Public procurement can be difficult to get right. A combination of regulations, case law, guidance and increased scrutiny from unsuccessful tenderers has led to a significant uptick in procurement challenges in the UK over the last 10 years. The increasingly long term and high value of public contracts means that legal remedies are often the only resort open to unhappy contractors.
Perhaps the highest profile procurement dispute of 2016 (Energysolutions EU Ltd v Nuclear Decommissioning Authority [2016] EWHC) related to the tender process to decommission up to 12 of the UK’s nuclear plants. A competitive dialogue procurement run by NDA resulted in the challenger losing the competition by a narrow margin of just over 1% on the tender scoring. A legal claim was brought, the court found that “manifest errors” had been made in the evaluation of the bids, and the original winning bidder should have been disqualified on the NDA’s own evaluation criteria. This, ultimately, resulted in damages being paid to the contractor of almost £90m and the abandonment of the procurement.
The NAO report is critical of the approach taken by the NDA in the procurement process, with the NAO head noting that “serious questions” needed to be asked about the NDA’s “understanding of procurement regulations”.
What went wrong?
In some ways, the issues raised provide an abject lesson of what can go wrong in a large public sector procurement.
The scale of the task to award the contract was magnified by tender evaluation criteria which the court noted were “overcomplex”, which made making mistakes in tender evaluation more likely.
The NDA relied heavily on external advice, including the unusual step of the NDA’s advisors undertaking a separate review of the tender marking – which resulted in some scores being changed. The NAO noted that none of the advice had identified the issues which later came to light in the court action. A key issue was the lack of any contemporaneous notes being retained by the NDA of the dialogue meetings or the evaluation sessions. Whilst in itself a breach of regulation 84 of the public contracts regulations (the obligation to keep contemporaneous records of the different stages of the procurement), and the NDA’s overarching transparency obligations, it also, practically, made it very difficult for the NDA to defend various of the legal claims being brought.
Changes were made to the tender evaluation criteria during the process, and issues arose where these changes had a knock-on effect on the overall tender scoring approach. One bidder’s marks were inflated so as to avoid the changes to the criteria excluding that bidder due to a failure to meet a required scoring threshold. All of this was sufficient to breach the NDA’s obligations.

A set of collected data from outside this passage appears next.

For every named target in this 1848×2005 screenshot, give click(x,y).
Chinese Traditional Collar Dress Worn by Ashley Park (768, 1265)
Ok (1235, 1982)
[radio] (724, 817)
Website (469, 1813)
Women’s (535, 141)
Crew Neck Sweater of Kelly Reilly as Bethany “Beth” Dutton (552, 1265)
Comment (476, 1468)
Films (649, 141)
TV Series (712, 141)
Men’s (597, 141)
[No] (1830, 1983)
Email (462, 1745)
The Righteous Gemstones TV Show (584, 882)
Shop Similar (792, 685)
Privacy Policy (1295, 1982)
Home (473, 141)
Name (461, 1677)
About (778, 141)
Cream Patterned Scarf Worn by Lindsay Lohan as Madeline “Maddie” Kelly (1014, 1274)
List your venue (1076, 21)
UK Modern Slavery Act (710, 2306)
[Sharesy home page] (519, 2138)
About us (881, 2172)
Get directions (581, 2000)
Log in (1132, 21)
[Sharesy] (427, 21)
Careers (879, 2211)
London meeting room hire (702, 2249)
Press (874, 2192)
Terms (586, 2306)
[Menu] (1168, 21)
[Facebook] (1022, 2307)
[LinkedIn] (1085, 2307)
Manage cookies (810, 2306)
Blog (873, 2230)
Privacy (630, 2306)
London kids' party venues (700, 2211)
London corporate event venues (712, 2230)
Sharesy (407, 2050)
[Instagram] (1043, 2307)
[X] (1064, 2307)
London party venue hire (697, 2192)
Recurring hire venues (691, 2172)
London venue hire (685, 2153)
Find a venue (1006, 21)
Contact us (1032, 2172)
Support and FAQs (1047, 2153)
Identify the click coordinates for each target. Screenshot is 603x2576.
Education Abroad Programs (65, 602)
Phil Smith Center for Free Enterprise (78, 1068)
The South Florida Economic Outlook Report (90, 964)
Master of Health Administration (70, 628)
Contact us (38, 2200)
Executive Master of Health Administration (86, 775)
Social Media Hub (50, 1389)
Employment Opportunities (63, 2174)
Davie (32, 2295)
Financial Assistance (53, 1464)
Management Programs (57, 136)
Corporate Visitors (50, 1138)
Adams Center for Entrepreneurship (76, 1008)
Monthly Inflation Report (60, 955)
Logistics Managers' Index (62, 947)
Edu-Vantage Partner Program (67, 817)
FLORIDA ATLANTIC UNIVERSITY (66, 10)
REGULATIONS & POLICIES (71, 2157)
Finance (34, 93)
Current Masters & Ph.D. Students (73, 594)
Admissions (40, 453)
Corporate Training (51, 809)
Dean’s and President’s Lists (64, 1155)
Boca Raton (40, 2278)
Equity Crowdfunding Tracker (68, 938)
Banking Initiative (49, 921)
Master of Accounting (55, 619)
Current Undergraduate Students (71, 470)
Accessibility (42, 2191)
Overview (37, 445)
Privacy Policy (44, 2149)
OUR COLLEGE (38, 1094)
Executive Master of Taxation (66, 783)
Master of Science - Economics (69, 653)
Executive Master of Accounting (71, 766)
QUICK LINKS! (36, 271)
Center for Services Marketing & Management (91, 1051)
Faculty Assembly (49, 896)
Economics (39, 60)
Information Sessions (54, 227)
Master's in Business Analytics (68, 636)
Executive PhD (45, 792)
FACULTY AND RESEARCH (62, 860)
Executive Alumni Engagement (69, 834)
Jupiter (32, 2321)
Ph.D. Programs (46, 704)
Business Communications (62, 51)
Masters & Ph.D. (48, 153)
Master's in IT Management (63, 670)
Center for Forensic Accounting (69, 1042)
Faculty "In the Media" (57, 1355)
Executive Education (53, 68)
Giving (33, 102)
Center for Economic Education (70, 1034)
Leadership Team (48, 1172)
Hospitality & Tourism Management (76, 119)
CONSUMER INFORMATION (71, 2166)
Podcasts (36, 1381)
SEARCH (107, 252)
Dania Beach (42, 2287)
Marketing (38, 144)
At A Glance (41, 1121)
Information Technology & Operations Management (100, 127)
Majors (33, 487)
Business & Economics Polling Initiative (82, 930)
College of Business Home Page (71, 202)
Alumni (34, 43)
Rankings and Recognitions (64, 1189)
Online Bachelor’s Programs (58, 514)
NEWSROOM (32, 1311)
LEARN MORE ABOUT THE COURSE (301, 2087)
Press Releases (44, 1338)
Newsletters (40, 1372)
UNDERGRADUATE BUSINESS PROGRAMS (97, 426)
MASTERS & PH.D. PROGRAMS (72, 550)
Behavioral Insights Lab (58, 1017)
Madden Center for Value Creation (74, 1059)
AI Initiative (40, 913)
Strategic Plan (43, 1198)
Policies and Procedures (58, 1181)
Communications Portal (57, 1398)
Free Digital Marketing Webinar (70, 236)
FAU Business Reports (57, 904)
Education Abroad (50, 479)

The Government has promised to look at the recommendations made in the NAO’s report, and the NDA has made changes to its structure and governance following the failed procurement. With Brexit negotiations continuing, access to public procurement markets across the EU will be one of the issues to be agreed in any future trade relationship. The lessons for procurers are set out clearly in the court’s judgment and NAO report – but cost to the public purse may have much further reaching consequences in terms of the UK’s approach to large scale procurement projects in the future.